4.Im Hintergrund des Diskurses um den Sozialstaat steht auch das Narrativ des Totalitarismus, daß die extreme Rechte wie die extreme Linke für ein Zuviel an Staat stünden, (der Nationalsozialismus wie der Kommunismus), daß ob solchen Staatsabsolutismus die Freiheit verschwindet. Nur ein schwacher Staat garantiere so die bürgerlichen Freiheiten. Der Sozialstaat sei so auch ein Konzept eines Zuvieles an Staat; je weniger Staat, desto freier sei der Bürger.

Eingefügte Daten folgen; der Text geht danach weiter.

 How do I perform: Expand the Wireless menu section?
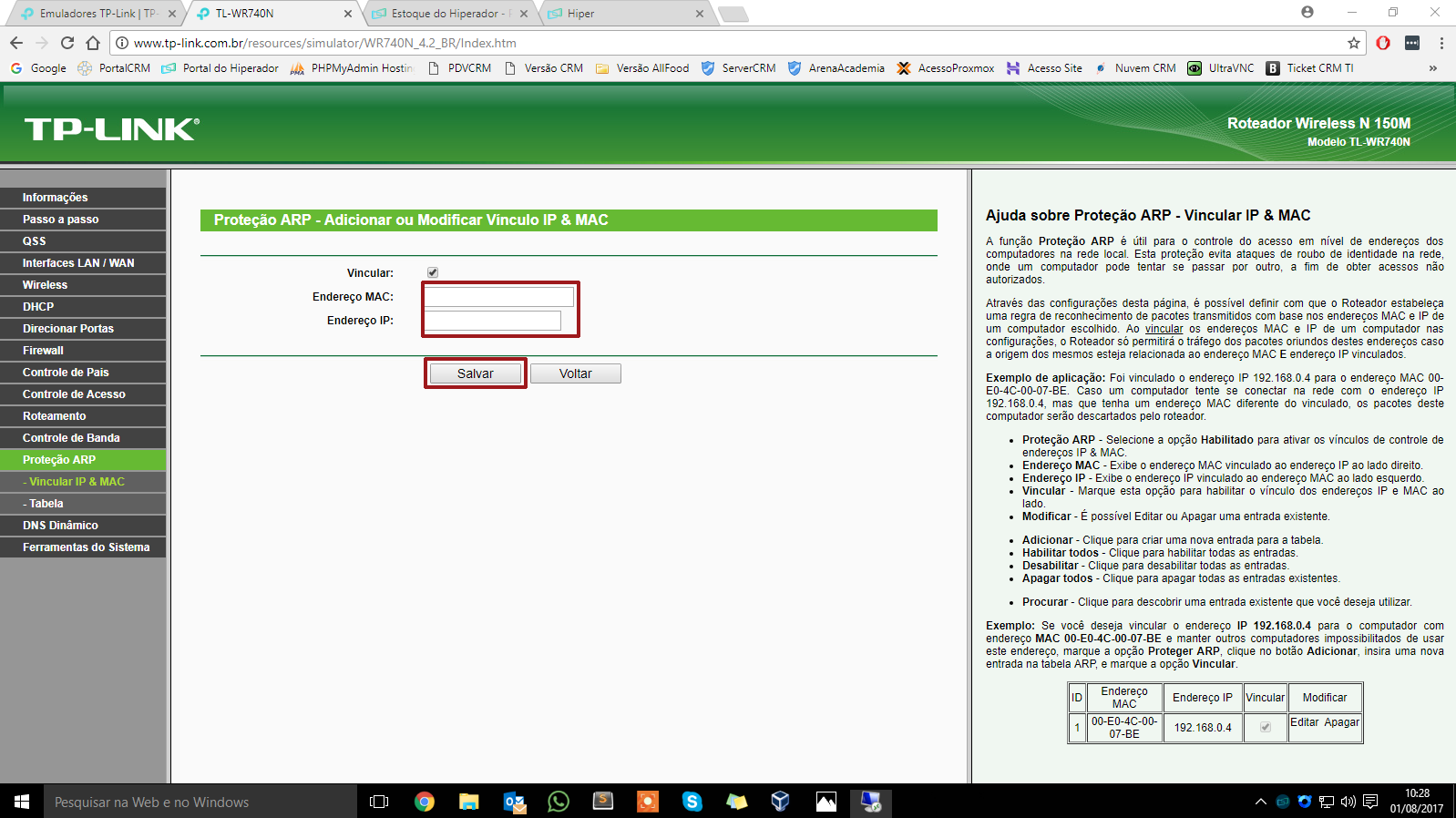tap(46, 285)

(Völlig verkannt wird dabei das komplexe Beziehungsgeflecht zwischen der allein herrschenden politischen Partei und dem Staat in diesen beiden Ideologien. So strebt der Nationalsozialismus nicht einen starken Staat an, sondern daß die Partei durch den Staat herrsche als das organisierte Volk. Lenin wollte den Staat gänzlich abschaffen („Staat und Revolution) und nur für eine Übergangsphase, der der Diktatur des Proletariates erhalten. Daß dann unter Stalin faktisch die Partei aufhörte zu leben und er einen Staatsabsolutismus kreierte, demonstriert dann nur, daß er selbst kein Leninist war.Etatisten sind so diese Revolutionäre von Rechts und Links nicht. Ein antiinstitutionelles Moment ist dafür in diesen beiden Ideologien auch zu virulent: das Volk oder die Arbeiterklasse als das eigentliche Subjekt der Politik.)

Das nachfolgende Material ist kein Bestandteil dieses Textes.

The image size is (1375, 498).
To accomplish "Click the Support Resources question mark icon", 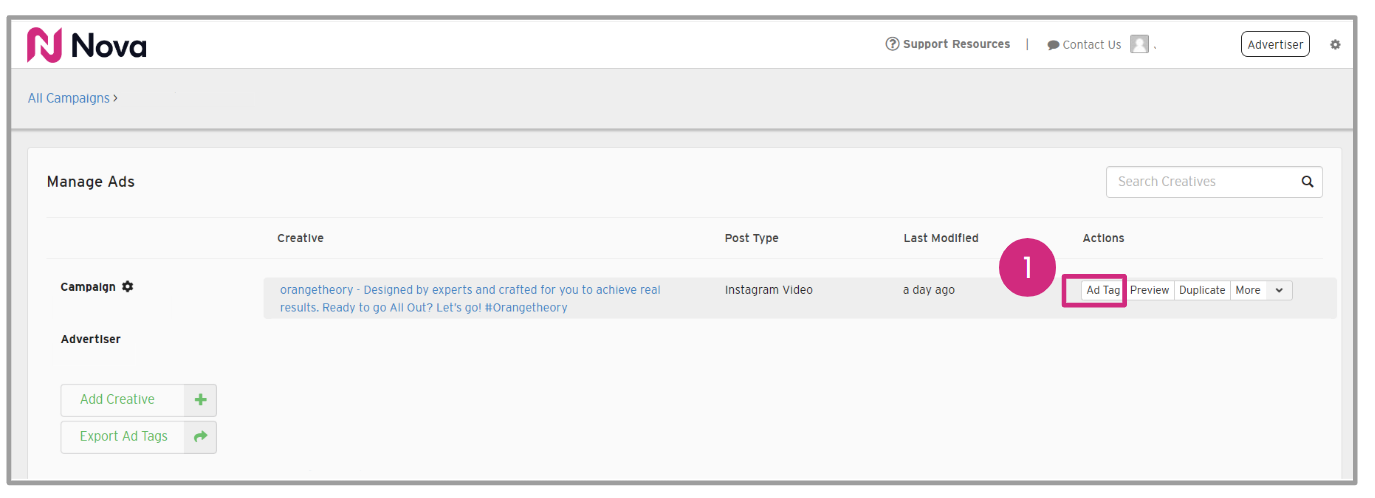I will click(892, 44).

5.Im Zentrum der ideologischen Auseinandersetzung steht aber die Anthropologie: Was ist der Mensch? Der Siegeszug des Liberalismus ist sein Sieg in dieser Frage, daß der Mensch der homo oeconomicus ist. Von diesem her baut sich die liberal-kapitalistische Gesellschaftsordnung auf, die sich als alternativlos ausgibt, weil sie allein dem Menschen, so wie er nun mal ist, gerecht wird. Das Bürgertum gibt dabei desillusioniert nach der bürgerlichen Revolution ihren eigenen Revolutionsoptimismus auf, daß nun eine neue Vernunftwelt sich entwickeln würde, ist erstmal die Herrschaft des Adels und des Klerus ein Ende gesetzt. Der Glaube an den zukünftigen Vernunftmenschen trat man an die Linke ab, um diese Vorstellung dann als utopistisch zu verurteilen. Die Bewahrung der bürgerlichen Ordnung wurde so zum Hauptanliegen des einst fortschrittsgläubigen Liberalismus. Der Abschied von der Politik ging damit einher, denn nun sollte der Staat nur noch ein Servicedienstleister für die Wirtschaft sein: der Primat der Ökonomie über die Politik. Diese Primatssetzung ließ dann die Vorstellung vom homo oeconomicus zu dem Menschen an sich avancieren. Politik im emphatischen Sinne gibt es nämlich erst seit der Französischen Revolution als den Glauben an die Humanisierbarkeit der Welt durch die Politik, entweder evolutionär oder revolutionär, durch Reformen oder durch Revolutionen. Nach dem Scheitern des letzten Großprojektes der Humanisierung der Welt durch die kommunistische Ideologie ist so der Tod der Politik eingetreten, leben wir in einer postpolitischen Welt.


Das sind grob skizziert die Rahmenbedingungen des Kampfes um den Sozialstaat, der ob des Glaubens an die freie Marktordnung als die einzig dem Menschen gerecht werdende abgebaut werden soll aus Sicht der vorherrschenden Ideologie des Liberalismus.